Learning Management Systems
The Learning Management System (LMS) is also considered an asynchronous tool. It has become so much a part of my experience as a student of Athabasca University that I forgot it was even a separate technology to be discussed. The various options and functionality of different LMS systems are vast, and not all professors make use of every possible add-on. As the systems become more robust, it is becoming increasingly more likely that an instructional designer (along with the subject expert) could use a number of apps within the LMS to create a unified and meaningful workspace without having to utilize a mishmash of outside tools.
I've included here some screenshots from the Desire2Learn platform used at my work, under the brand "Fanshawe Online" or "FOL". In my professional life FOL is used both as a professor, and as an employee. Our organization uses FOL to create training courses and licensing requirement workshops and testing. This has been tremendously helpful as we no longer need to attend mandated scheduled training times and can work around our busy schedules to complete the modules on our own.
As a professor I've become quite adept at using the features in FOL and look forward to finding out what functionalities have been added while I've been away on sabbatical! It seems there is always a new way to work with the LMS to provide better flexibility, access and activities for students. One of the most recent features I really love is the push-technology that allows students to be notified by text message whenever I make an update to the course site. Students love it too!
Asynchronous tools have been around for a very long time, yet their relevance remains. As collaborative and communication tools, email still provides a simple, accessible and mobile way to stay connected with classmates and informed. Along with list servers and email lists, email creates the means for a professor to quickly and efficiently update students or make changes to course material can be achieved.

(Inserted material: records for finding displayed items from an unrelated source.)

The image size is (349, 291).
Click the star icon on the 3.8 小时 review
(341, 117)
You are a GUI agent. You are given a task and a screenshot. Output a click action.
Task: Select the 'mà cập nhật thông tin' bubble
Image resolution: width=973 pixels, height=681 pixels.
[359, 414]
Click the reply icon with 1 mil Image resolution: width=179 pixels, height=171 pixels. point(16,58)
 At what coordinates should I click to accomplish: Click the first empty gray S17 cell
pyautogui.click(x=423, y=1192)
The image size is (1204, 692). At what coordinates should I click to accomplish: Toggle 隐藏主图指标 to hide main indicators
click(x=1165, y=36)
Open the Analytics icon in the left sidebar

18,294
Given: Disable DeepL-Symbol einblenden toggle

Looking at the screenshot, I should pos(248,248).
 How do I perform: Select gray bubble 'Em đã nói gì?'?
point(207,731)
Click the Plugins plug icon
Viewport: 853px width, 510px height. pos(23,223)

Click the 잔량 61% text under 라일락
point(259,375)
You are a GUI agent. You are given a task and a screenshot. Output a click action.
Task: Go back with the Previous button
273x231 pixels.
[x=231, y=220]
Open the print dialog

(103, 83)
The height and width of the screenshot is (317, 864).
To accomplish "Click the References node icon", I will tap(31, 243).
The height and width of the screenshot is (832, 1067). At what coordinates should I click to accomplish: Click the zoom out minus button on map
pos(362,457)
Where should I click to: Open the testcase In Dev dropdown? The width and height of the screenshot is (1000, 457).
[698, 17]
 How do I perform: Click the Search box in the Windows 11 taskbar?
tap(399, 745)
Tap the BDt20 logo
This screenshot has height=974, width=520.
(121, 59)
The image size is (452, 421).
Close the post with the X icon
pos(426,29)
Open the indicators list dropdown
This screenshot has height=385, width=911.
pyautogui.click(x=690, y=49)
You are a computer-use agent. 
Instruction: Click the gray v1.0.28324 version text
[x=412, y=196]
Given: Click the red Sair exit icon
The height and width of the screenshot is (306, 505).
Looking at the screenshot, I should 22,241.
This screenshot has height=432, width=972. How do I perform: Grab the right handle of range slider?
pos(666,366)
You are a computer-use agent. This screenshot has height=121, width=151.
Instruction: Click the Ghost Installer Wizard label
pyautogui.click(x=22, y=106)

Here are a few screenshots which aim to illustrate how frequently the members of our small group communicated using email. There were too many messages in total to actually capture them all, but this series spans the duration of the course.
When beginning to read about List Servers, I thought I had no idea what they were. Then I realized I've been using them for quite some time as a member of the Child & Youth Counsellors Network. Signing up for the list server is a simple as going to http://www.cyc-net.org/signupform.html and filling out the form.
This list server is maintained by an active group of professional Child & Youth Counsellors around the world and has become a main portal for resource sharing, professional consultation, celebration and education. In my classes I've directed students to join the group in order to help them become more aware of their professional role and to begin developing their own professional contacts.